Im Rahmen eines Erasmus+ Job-Shadowings durfte ich von 20. bis 24. April 2026 den Unterricht in der Pater Damian Schule (PDS) in Eupen/Belgien besuchen. Die Schule selbst bietet für 6 Klassen Unterricht in Form des Gymnasiums an, wobei der Lehrplan sich am belgischen System (6 Jahre Primarstufe, 6 Jahre Gymnasium) orientiert.

Das Interesse an Eupen ergibt sich aus der Region selbst, da Eupen Teil der kleinen autonomen deutschsprachigen Gemeinschaft Belgiens ist, zugleich aber im Dreiländer- und Dreispracheneck Deutschland – Belgien – Niederlande bzw. Deutsch – Französisch – Niederländisch liegt. Die Unterrichts- und Alltagssprache war somit sowohl in der Schule als auch im Ort überwiegend Deutsch, wenngleich gleichzeitig auch frankophone Klassen mit Schüler:innen, deren Erstsprache Französisch ist, geführt werden.

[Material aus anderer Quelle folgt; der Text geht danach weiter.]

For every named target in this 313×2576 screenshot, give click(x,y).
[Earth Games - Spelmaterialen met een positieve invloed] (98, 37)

Diese Schüler:innen haben als zweite Fremdsprache verpflichtend Deutsch zu lernen, während die Deutschsprachigen als zweite Fremdsprache Französisch lernen.

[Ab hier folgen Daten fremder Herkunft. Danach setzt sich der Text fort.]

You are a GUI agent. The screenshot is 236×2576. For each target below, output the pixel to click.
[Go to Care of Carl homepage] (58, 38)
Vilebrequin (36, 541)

In diesem Rahmen war der Aufenthalt in Eupen für mich als Deutsch-, Geschichte- und Ethiklehrkraft in mehrfacher Hinsicht: linguistisch, historisch und auch ethisch bei der Beobachtung und der Auseinandersetzung mit Minderheitenrechten und gelebter Mehrsprachigkeit in einem Schulgebäude höchst interessant. Doch auch der Schulalltag selbst zeigte z.B. durch ein konsequent für alle Jahrgangsstufen verordnetes Handyverbot sowie fixe Mittagspausenblöcke an jedem Tag zur selben Zeit und Sport- bzw. Freizeitmöglichkeiten (Tischtennis, Basketball, Fußball) Unterschiede zur HTL Spengergasse auf. Diese waren natürlich auch durch die Größe der PDS mit rund 700 Schüler:innen und 90 Lehrkräften gegeben: Der Alltag wirkt etwas entschleunigter und gleichzeitig auch familiärer, die meisten Menschen kennen einander. Die Klassenräume selbst waren alle mit Tafeln und Whiteboards sowie Beamern ausgestattet, Digitalisierung und die Beschäftigung mit digitalen Medien oder Inhalten fand in fast jeder hospitierten Stunde statt.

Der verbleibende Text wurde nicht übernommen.